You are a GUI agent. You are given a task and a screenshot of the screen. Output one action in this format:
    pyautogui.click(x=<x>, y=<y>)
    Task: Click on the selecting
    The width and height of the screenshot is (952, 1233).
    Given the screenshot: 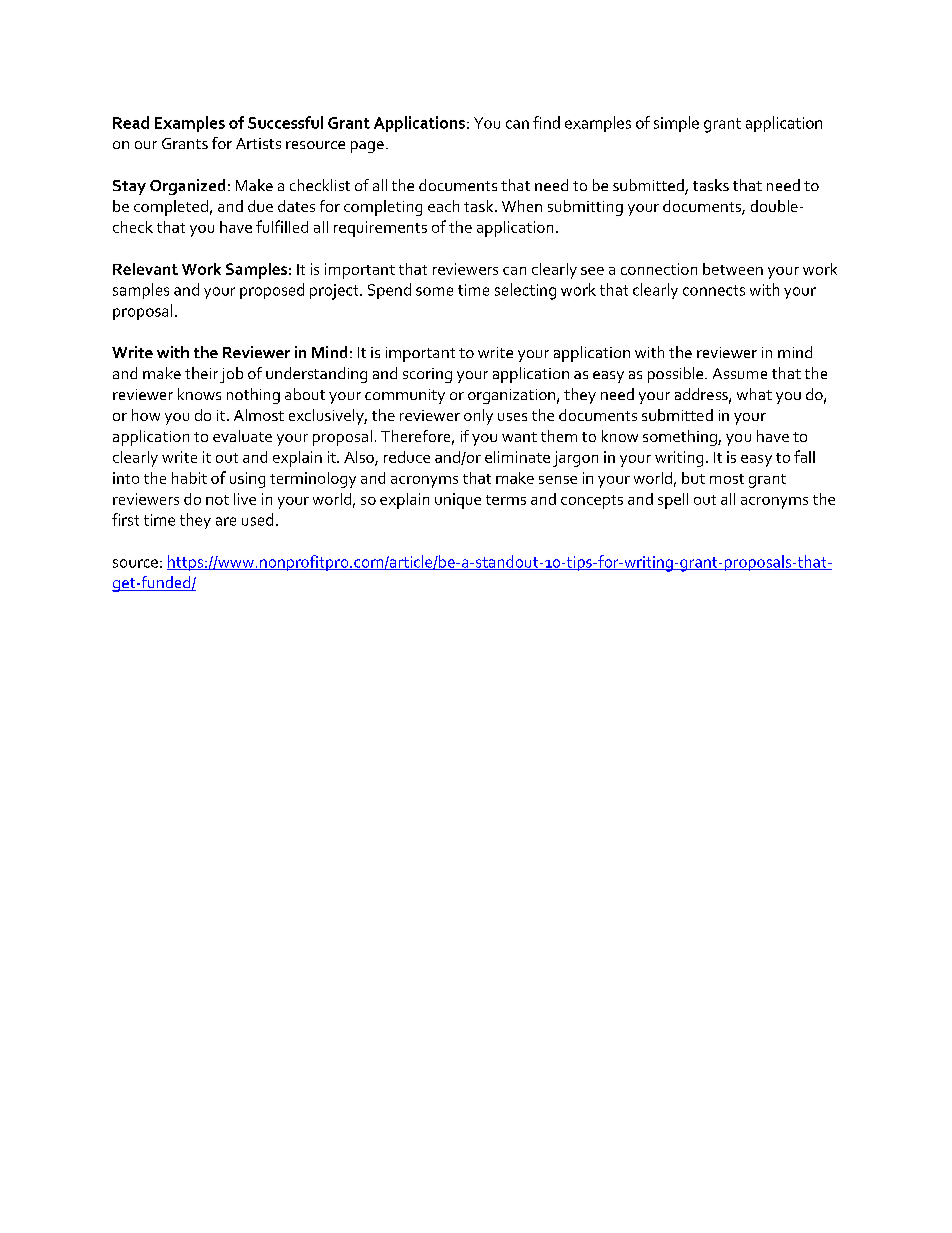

**WHAT YOU NEED TO DO:**
Recast every line of the records above as a JSON list of strings, one string per line, with blank lines dropped. Leave the picture out of your answer.

**TASK RESPONSE:**
[
  "You are a GUI agent. You are given a task and a screenshot of the screen. Output one action in this format:",
  "    pyautogui.click(x=<x>, y=<y>)",
  "    Task: Click on the selecting",
  "    The width and height of the screenshot is (952, 1233).",
  "    Given the screenshot: "
]